12 January 2005 – LAWFUEL – The Law News Network – The United States…

12 January 2005 – LAWFUEL – The Law News Network – The United States Attorney’s Office for the Northern District of California announced that Joel Momsen pled guilty on January 10, 2005, to submitting a false
collection information statement (Form 433A) to the IRS.

In pleading guilty, Joel Momsen admitted to the following:

From 1991 through 1993, Mr. Momsen, a certified public accountant licensed in California, operated his own accounting business and incurred unpaid payroll tax
liabilities. In October 1995, Momsen sold his residence located at 2507
Rollingwood Drive in Napa, California, to an unrelated third party in order to
avoid its sale by the IRS to satisfy his unpaid tax liabilities.
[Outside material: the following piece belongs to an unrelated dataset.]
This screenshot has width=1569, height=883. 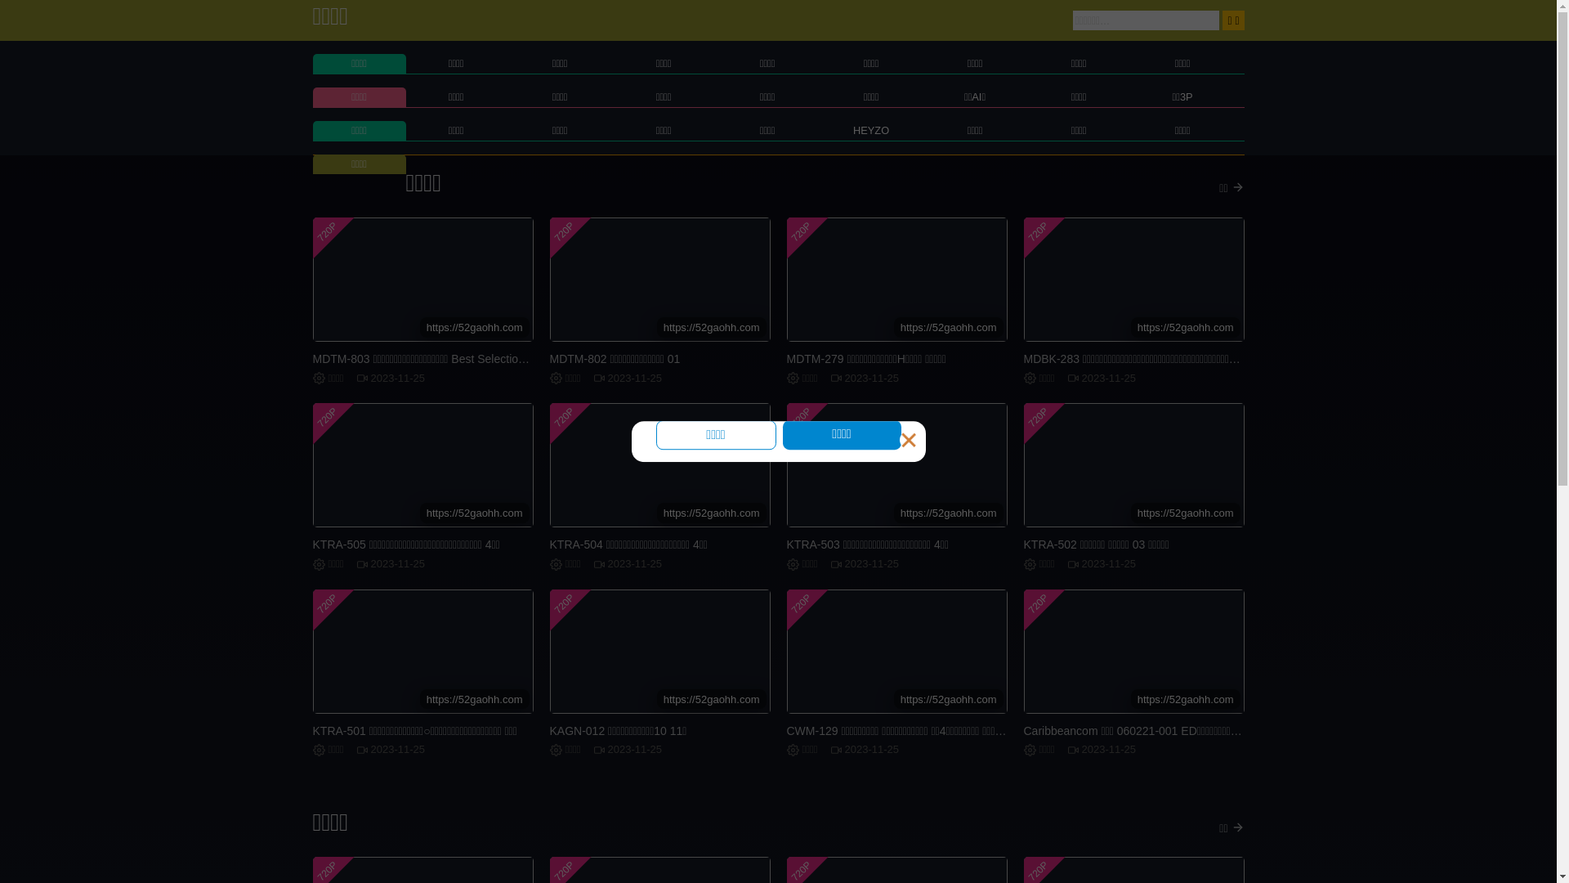 What do you see at coordinates (423, 465) in the screenshot?
I see `'720P` at bounding box center [423, 465]. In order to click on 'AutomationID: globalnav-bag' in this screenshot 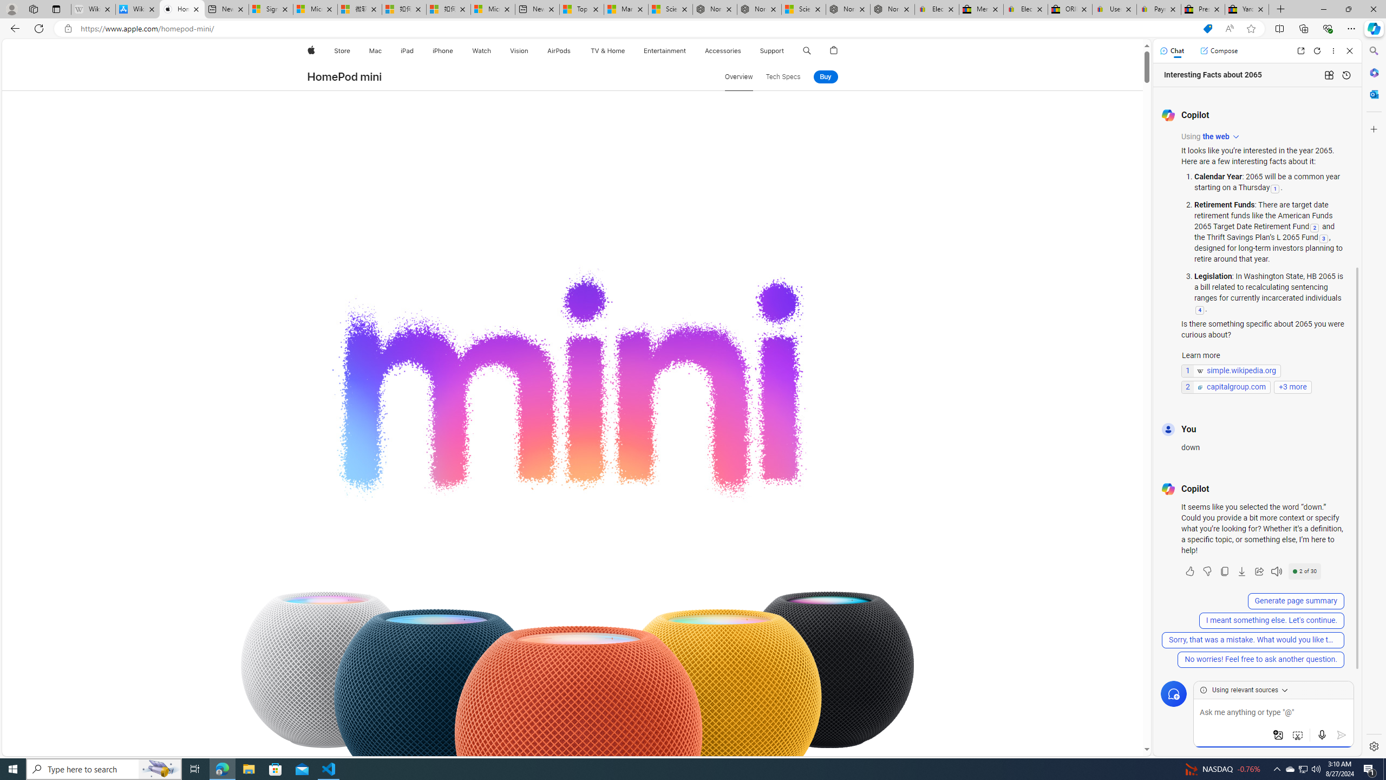, I will do `click(834, 50)`.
He and the third
party entered into an agreement whereby the third party purchased the property from
Momsen for $210,000. The third party agreed to lease the house back to
$1,600 a month and that at a later date Momsen would repurchase the property back
for $215,000. The IRS received approximately $78,000 from the sale of the
property, which was not sufficient to pay the taxes owed by Momsen.

Momsen repurchased the house from the third party in December 1997 for $215,000 and put the title to the property in his mother’s name, Angelina Momsen, as his
nominee.

In February 2001, Momsen submitted a false Form 433-A to the Collection Division of
the IRS under penalty of perjury in order to compromise his unpaid tax liabilities.
Momsen failed to include his Napa residence as an asset. Momsen admitted he knew
the collection information statement was false when he submitted it to the IRS.

Momsen, of Napa, California, was indicted by a federal grand jury on May 11, 2004.

He was charged with filing a false financial statement and evasion of tax payment.

Under the plea agreement, Joel Momsen pled guilty to submitting a false financial
statement.

The sentencing of Momsen is scheduled for May 2, 2005, before Judge Marilyn H.
Patel in San Francisco. The maximum statutory penalty for submitting a false
collection statement to the IRS, in violation of 26 U.S.C. § 7206(1), is 3 years
and a fine of 100,000. Momsen has agreed to pay the IRS $203,402 in restitution.

However, the actual sentence will be advised by the Federal Sentencing Guidelines,
which take into account a number of factors, and will be imposed at the discretion
of the court.

The prosecution is the result of an investigation by agents of the IRS. Jay R.
Weill is the Assistant U.S. Attorney who prosecuted the case.